How much of the Booth Playhouse audience expected to see Wink? If you caught Gillespie’s photo on Facebook, on a lobby poster, or downloaded the playbill from the posted QR code soon enough, you would know. For those savvy few, the costume design by Allison Collins (and “Group Effort”) provides the needed extra jolt when the spotlight hits him.

The hits keep coming as Sofia and Gregor transform in sudden lurches, arriving at a kind of Peanuts absurdity. With wine. Set design by Chris Tyer, with the unblissful couple’s house at stage left and the doc’s office at stage right, should compress neatly enough at the renovated Warehouse PAC, but somebody will need to confirm for me whether the gratuitous use of the Booth flyloft will be replicated up in Lake Norman. Modifications could also dawn on David M Fillmore, Jr.’s shrewd lighting design.

At its essence, Wink explores what can happen when we rashly, spontaneously, and completely yield to our impulses. It wouldn’t be so frightening – or so much hilarious fun – if we didn’t have a conscience about it all, if we didn’t recoil from our own audacity. On balance, Gregor’s and Sofie’s cover-ups are funnier than their crimes, and both Levine and Pledger play it that way. Silverman layers on additional new obsessions for Gregor and new deceits for Sofia that ironically show us how similar they are as they drift apart.

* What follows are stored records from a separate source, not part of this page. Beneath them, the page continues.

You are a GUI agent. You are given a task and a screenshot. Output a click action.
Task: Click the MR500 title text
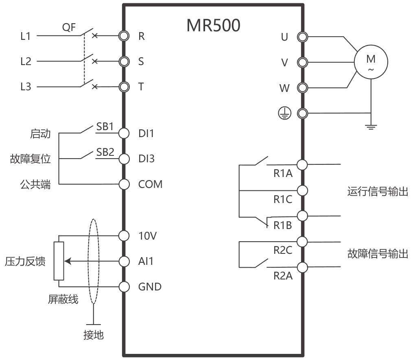click(x=213, y=25)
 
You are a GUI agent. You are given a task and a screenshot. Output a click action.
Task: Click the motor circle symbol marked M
click(x=371, y=62)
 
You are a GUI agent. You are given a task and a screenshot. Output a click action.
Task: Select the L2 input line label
click(x=26, y=61)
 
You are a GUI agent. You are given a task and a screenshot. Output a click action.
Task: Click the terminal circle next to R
click(x=124, y=36)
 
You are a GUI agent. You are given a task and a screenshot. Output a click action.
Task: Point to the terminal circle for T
click(x=124, y=87)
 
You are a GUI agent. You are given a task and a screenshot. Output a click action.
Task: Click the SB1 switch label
click(x=105, y=127)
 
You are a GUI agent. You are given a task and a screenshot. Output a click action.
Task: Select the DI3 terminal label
click(x=146, y=159)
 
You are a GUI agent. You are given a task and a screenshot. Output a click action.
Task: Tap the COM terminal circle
click(x=124, y=184)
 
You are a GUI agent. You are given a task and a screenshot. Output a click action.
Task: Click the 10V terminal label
click(x=148, y=236)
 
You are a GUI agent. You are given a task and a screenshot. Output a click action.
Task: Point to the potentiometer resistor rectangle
click(x=59, y=261)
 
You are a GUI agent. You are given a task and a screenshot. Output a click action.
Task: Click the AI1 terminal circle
click(x=124, y=261)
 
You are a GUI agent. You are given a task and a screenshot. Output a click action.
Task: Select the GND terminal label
click(x=150, y=286)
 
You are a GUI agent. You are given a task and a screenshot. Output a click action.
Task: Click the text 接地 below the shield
click(x=94, y=335)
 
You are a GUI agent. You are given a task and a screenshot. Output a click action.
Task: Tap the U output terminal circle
click(x=302, y=37)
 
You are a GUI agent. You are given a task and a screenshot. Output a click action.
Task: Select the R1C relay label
click(x=283, y=199)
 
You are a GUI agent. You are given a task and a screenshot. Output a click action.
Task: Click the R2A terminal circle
click(x=302, y=267)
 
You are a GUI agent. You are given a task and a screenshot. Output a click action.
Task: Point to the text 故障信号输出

Are they losing their minds or becoming more self-aware? Silverman has provided a double edge here.

The evolution between Wink and Doc Frans is vastly quieter and quirkier, though there are playful moments. Gillespie and Grogan can play at teaching and learning from each other. Since there’s always a couch to our right, Brown yields briefly, unbidden by the script, to the temptation of redefining their doctor-patient relationship – with Frans reclining on the sofa.

With all the hairpin twists, sudden surprises, and belly laughs, you can reach the end of this whirlwind evening asking yourself, “What did I just see?”: a rare and thrilling experience at the theater. There’s so much wrong with Doc Frans’ preachings of discipline and such excesses in Sofia’s and Gregor’s escalating impulses that we can easily imagine that Silverman wants us to be dizzily ambivalent.

She probably does. It’s the kind of “You just gotta see this” reaction a playwright lives for.

Take a few extra moments, then, to consider Wink as a role model. His hunting routine, repeated more than once, is a blend of discipline and savagery, keen calculation and patience before taking your shot.

Expect that of a dog? Their lack of self-control and stealth is why they hunt in packs. You can train a dog to stop on a dime when it gets a first sniff of its prey, but then it just dopily points its nose in the air towards your quarry. Still imprecisely.

There may be nothing happier than a contented dog; that’s true. Give the enlightened Wink a bottle of wine, and he’s still cool. Cheers!